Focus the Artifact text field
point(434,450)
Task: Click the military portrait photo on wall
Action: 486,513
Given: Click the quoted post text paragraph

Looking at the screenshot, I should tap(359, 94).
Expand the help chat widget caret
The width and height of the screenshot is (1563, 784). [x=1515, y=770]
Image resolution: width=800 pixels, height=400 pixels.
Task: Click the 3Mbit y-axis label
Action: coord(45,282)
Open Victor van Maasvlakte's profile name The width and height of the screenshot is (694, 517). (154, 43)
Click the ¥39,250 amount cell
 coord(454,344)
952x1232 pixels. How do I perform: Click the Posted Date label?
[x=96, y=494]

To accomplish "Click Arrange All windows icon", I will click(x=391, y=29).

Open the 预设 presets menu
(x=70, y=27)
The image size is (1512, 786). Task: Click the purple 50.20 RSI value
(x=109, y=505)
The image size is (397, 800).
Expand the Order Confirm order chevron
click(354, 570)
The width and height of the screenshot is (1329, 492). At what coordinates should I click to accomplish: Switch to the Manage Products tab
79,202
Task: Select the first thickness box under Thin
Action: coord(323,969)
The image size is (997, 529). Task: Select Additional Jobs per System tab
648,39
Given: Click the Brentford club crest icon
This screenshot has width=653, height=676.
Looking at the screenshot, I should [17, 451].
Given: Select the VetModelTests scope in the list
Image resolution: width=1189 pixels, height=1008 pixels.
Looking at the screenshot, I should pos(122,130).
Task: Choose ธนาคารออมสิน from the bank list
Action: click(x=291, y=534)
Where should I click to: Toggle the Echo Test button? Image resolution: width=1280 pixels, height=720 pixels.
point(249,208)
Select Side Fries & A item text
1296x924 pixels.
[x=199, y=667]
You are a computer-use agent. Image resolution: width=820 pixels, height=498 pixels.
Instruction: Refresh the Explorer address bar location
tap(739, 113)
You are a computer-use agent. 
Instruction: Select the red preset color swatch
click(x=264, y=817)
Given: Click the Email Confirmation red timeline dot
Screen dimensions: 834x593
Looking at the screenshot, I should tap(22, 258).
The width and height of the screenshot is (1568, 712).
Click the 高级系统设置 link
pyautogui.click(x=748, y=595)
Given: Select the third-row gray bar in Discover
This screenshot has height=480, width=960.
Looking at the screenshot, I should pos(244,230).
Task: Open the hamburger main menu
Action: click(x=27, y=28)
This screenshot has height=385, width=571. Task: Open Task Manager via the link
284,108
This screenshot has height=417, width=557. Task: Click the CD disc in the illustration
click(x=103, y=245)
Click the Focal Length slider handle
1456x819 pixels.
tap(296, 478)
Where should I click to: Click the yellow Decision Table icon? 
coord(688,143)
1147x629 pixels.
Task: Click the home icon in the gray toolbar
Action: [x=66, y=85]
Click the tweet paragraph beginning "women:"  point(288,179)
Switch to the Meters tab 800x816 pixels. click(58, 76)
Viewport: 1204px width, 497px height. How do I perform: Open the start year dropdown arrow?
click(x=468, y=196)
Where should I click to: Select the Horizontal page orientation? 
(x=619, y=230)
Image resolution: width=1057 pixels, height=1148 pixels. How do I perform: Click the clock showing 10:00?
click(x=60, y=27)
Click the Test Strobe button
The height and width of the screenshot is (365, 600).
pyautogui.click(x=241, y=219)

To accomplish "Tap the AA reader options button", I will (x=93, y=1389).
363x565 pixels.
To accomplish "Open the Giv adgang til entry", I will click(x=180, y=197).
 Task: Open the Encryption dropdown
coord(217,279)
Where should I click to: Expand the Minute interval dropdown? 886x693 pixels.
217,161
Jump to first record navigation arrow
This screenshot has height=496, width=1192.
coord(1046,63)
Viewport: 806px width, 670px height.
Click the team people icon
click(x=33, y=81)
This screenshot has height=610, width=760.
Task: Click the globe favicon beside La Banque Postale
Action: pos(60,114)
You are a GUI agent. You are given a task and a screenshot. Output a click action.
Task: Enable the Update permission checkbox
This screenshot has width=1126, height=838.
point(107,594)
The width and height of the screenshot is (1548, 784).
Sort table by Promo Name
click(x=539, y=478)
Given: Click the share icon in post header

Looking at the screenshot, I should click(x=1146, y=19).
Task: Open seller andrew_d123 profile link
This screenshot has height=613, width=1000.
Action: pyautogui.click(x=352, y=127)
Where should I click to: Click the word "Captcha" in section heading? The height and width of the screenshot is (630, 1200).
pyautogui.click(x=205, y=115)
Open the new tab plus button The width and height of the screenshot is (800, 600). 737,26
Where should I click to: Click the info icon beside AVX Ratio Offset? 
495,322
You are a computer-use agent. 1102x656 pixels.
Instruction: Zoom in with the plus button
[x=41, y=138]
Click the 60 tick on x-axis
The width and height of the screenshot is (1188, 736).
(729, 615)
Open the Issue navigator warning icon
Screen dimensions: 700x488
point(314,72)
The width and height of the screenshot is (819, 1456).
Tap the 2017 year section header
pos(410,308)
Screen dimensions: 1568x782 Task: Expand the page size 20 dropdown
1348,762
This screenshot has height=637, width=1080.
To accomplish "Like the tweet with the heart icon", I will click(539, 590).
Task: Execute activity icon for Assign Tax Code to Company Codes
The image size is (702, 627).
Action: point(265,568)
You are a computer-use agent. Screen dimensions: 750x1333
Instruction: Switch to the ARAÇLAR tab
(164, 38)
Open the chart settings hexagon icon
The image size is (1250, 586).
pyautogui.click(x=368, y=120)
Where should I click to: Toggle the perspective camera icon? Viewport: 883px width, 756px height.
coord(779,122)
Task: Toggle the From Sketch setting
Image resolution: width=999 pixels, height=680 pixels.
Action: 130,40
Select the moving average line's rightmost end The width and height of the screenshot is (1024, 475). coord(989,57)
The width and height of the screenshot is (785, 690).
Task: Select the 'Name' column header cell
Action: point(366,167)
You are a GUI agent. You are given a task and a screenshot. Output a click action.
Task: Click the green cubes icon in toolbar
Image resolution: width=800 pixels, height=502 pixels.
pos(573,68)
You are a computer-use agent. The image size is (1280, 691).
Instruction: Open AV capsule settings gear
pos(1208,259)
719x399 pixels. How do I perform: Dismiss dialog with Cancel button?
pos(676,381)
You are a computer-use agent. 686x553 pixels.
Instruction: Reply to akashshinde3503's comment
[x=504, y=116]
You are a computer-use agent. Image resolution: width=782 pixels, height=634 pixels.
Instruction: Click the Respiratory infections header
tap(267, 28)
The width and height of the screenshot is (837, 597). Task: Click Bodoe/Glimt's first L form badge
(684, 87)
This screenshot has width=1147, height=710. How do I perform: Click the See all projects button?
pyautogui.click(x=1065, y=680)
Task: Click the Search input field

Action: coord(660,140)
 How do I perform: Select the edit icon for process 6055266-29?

^^^^^^^^^^^^^^^^

Try it:
In the data above, how many lines hold the word "computer"? Give only the number.

Exercise result:
7